== DATA SHOWN ==

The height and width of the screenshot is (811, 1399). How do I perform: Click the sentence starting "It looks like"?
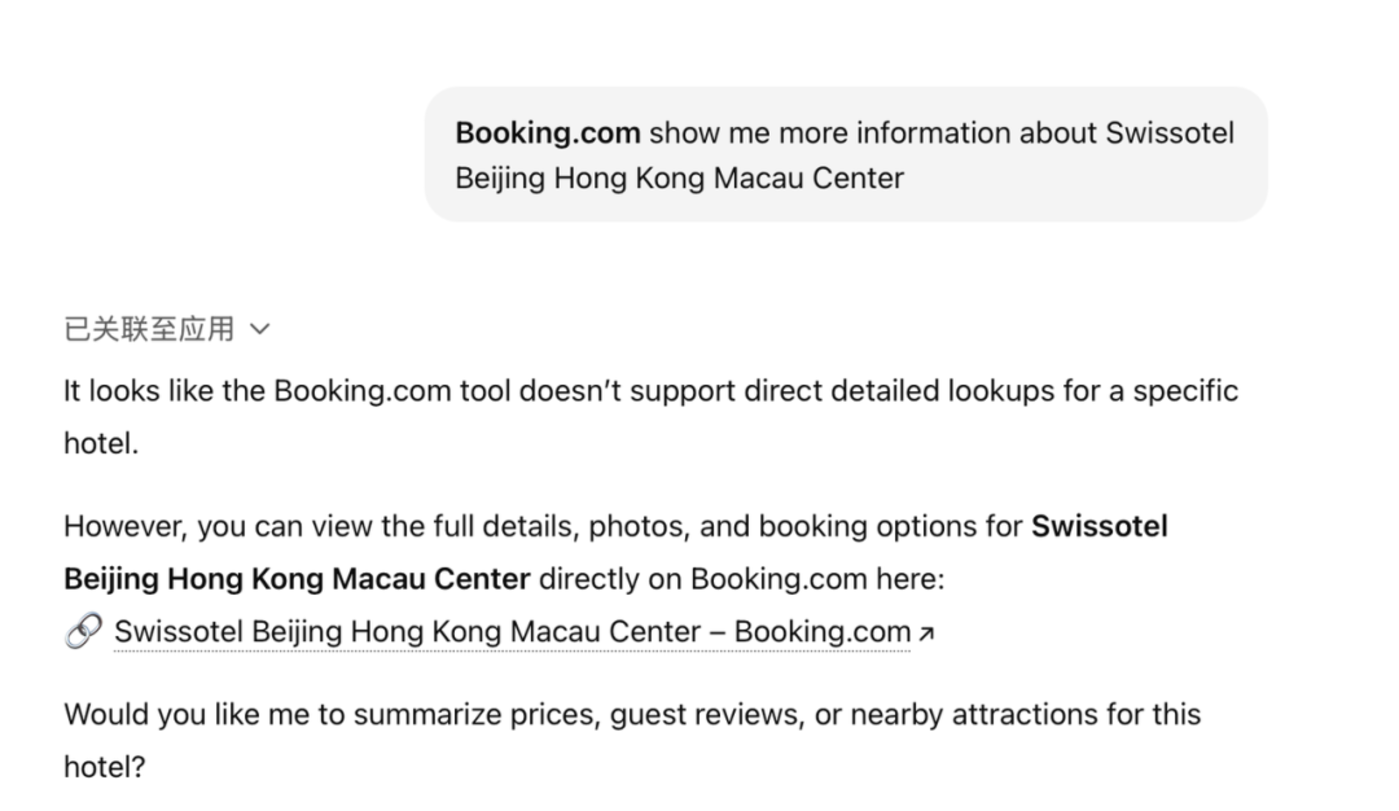(650, 390)
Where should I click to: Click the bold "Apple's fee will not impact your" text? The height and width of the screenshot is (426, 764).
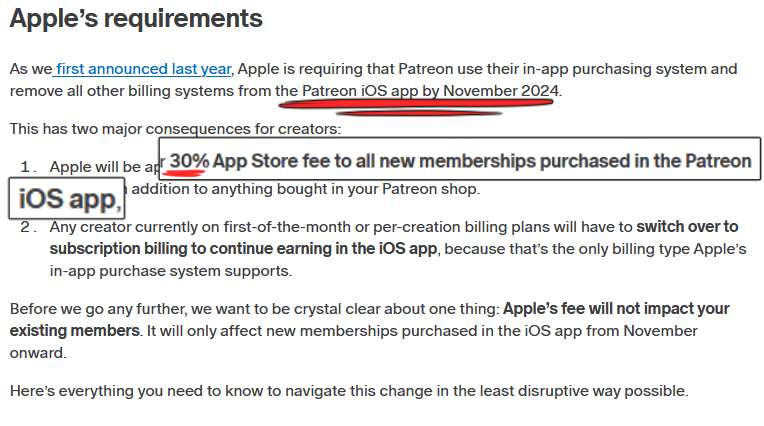coord(616,309)
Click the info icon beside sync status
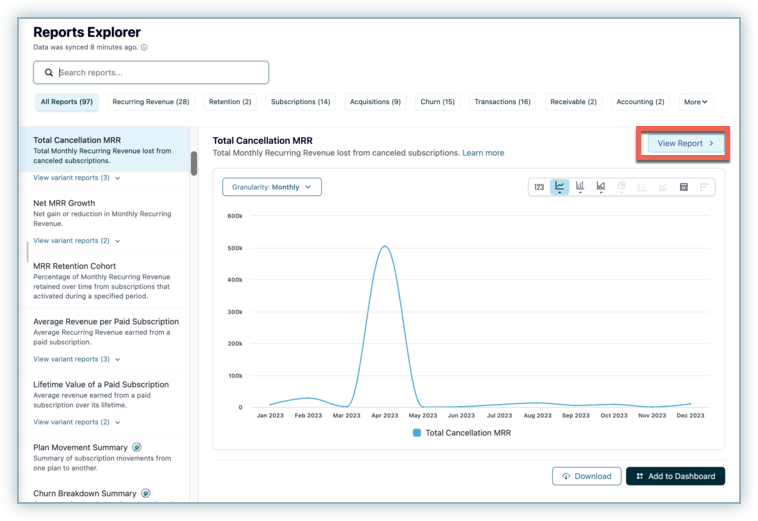 [x=145, y=47]
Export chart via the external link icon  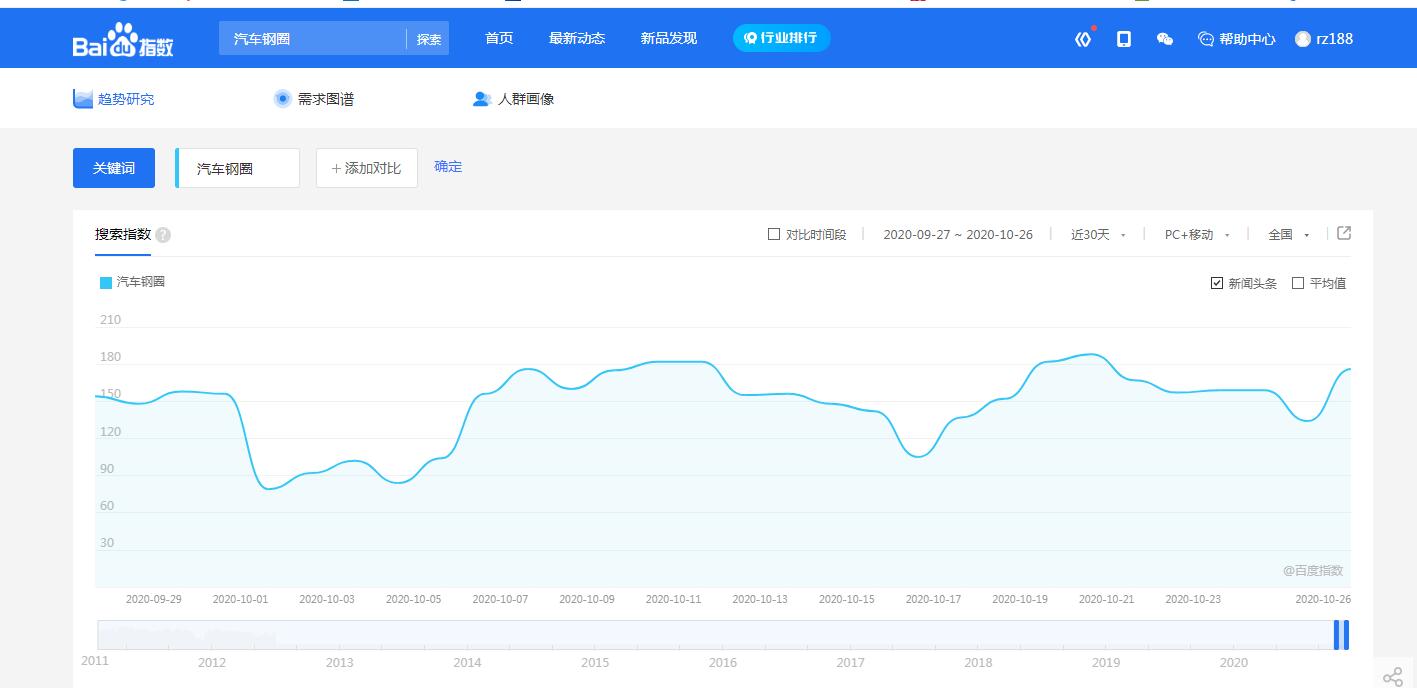pyautogui.click(x=1344, y=233)
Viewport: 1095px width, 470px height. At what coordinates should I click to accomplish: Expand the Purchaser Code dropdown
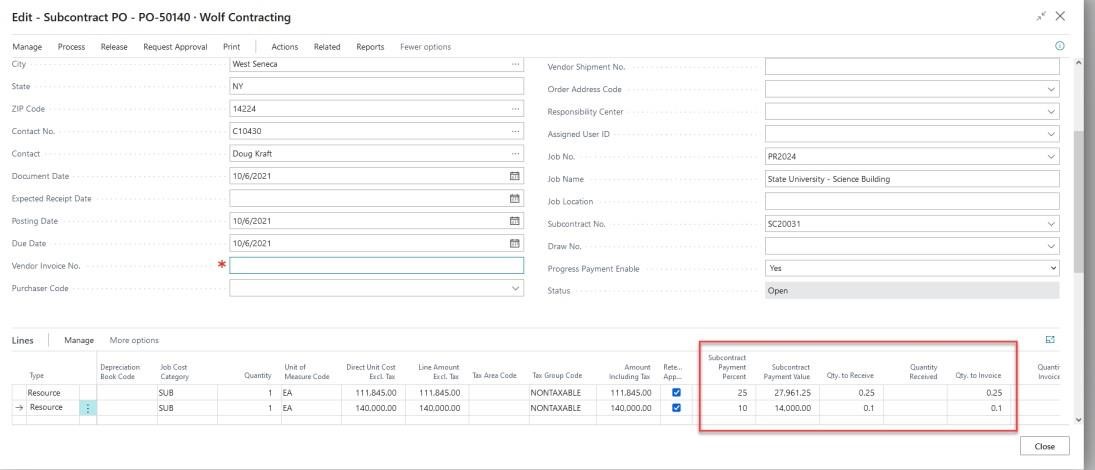tap(515, 288)
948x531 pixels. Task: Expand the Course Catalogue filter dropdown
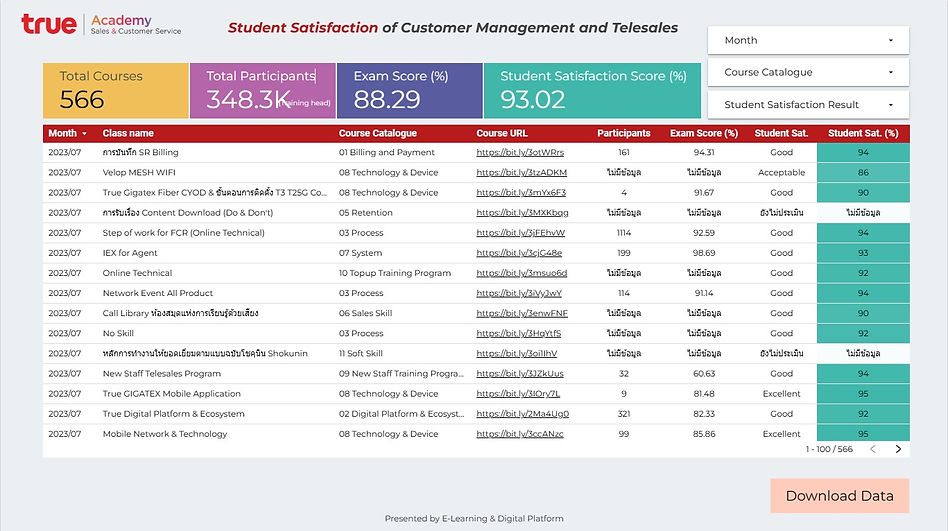(808, 73)
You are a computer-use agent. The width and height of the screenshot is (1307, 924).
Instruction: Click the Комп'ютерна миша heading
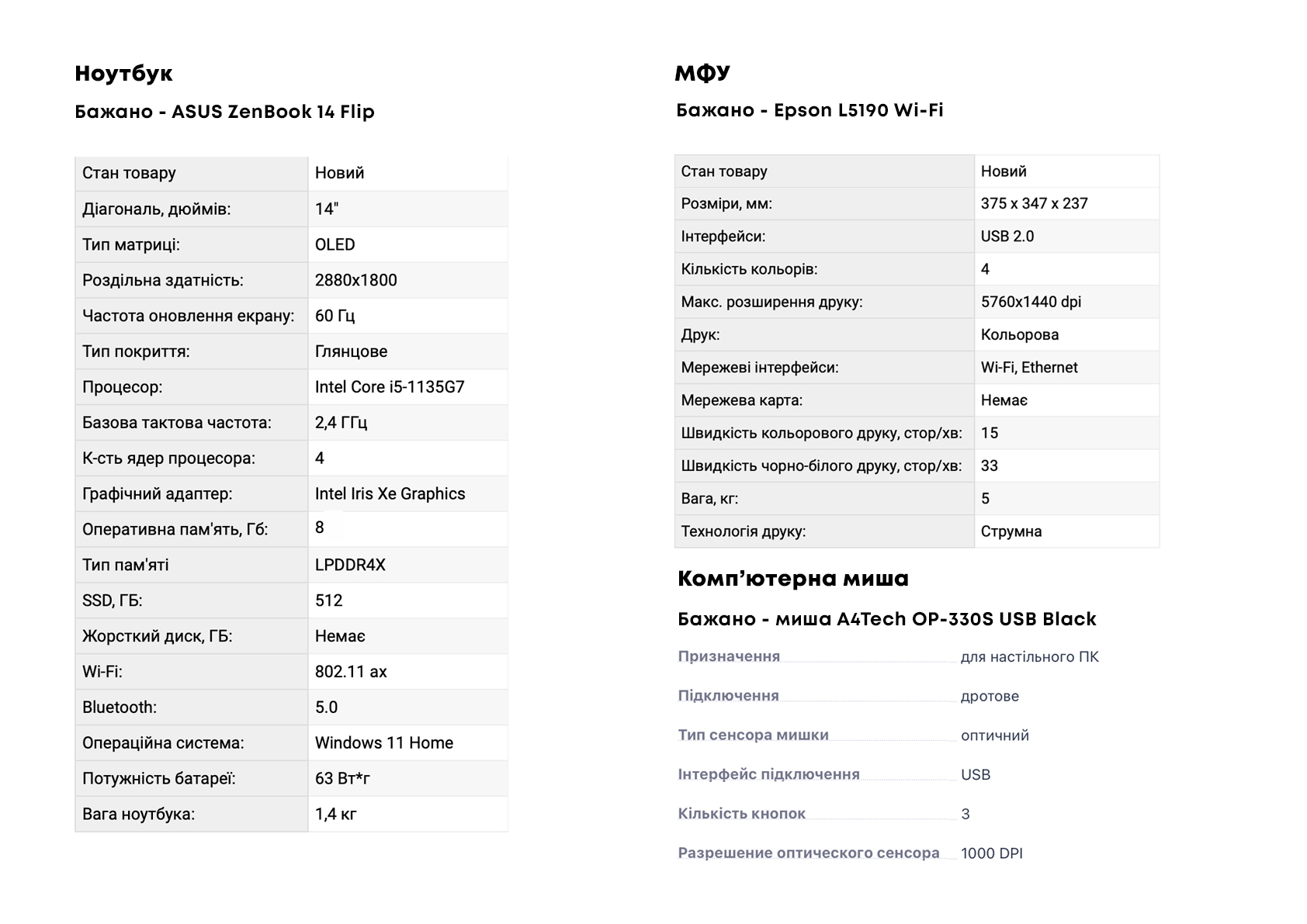tap(792, 579)
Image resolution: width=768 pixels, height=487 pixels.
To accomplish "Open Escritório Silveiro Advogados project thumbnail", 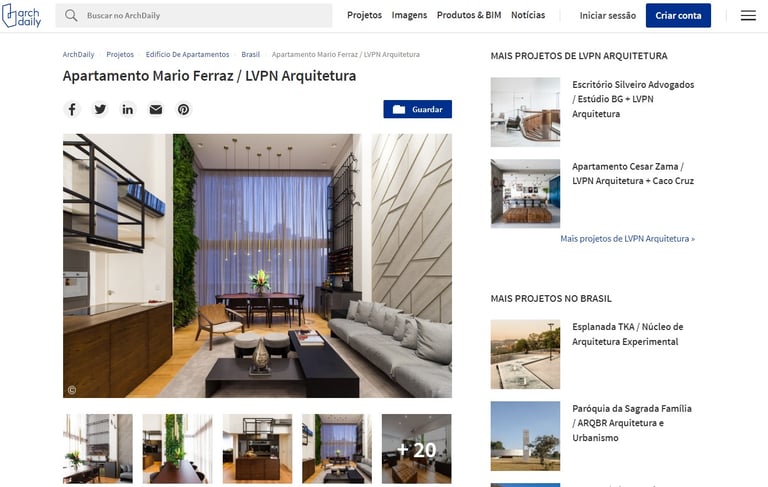I will 525,112.
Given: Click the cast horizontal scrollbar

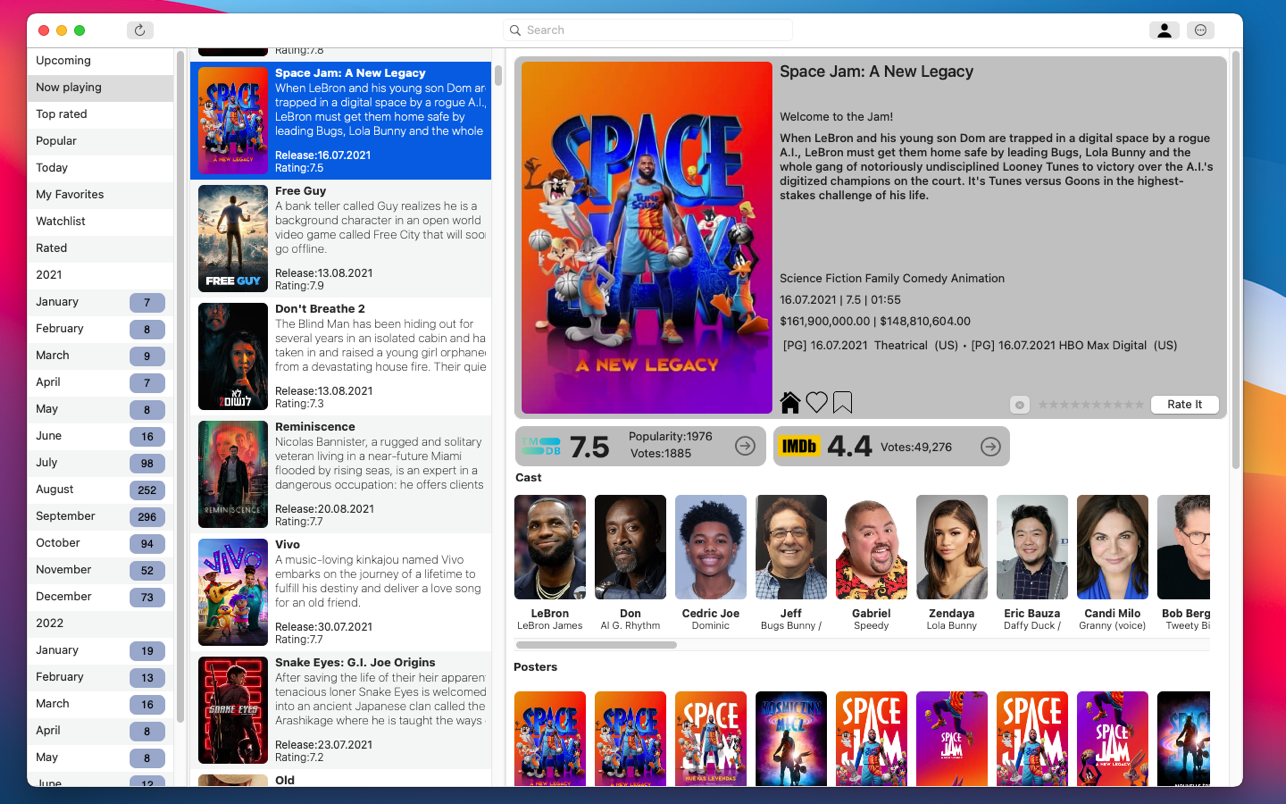Looking at the screenshot, I should 596,645.
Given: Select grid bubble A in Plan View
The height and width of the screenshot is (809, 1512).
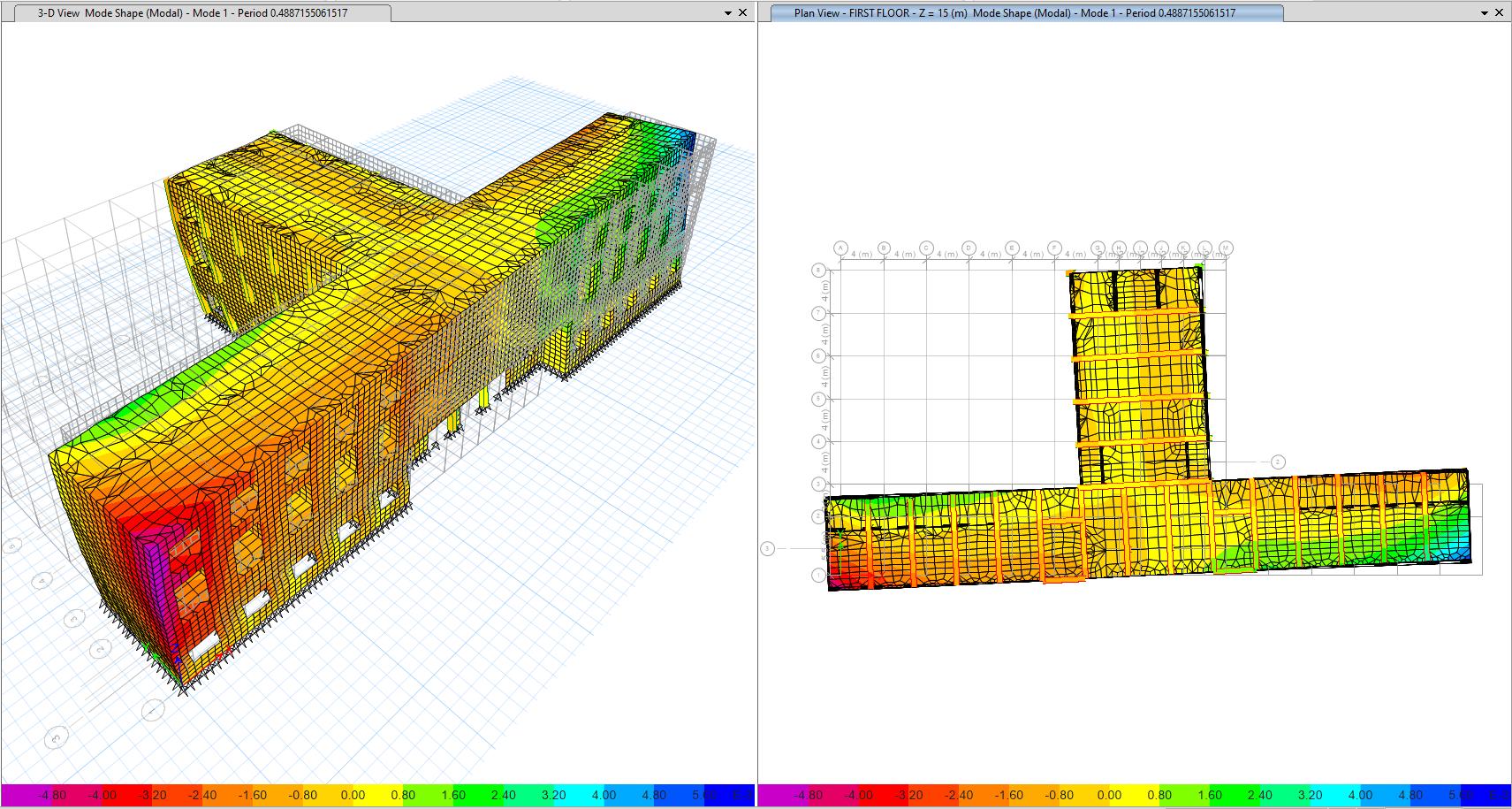Looking at the screenshot, I should click(840, 248).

===

_ACTION ITEM:_ Word-for-word restatement: every line from the one with "Given: Click the cast horizontal scrollbar" through the final line of the data, both ends included, pictures excluded.

_EXERCISE ANSWER:_
Given: Click the cast horizontal scrollbar

Looking at the screenshot, I should 596,645.
Given: Select grid bubble A in Plan View
The height and width of the screenshot is (809, 1512).
Looking at the screenshot, I should click(840, 248).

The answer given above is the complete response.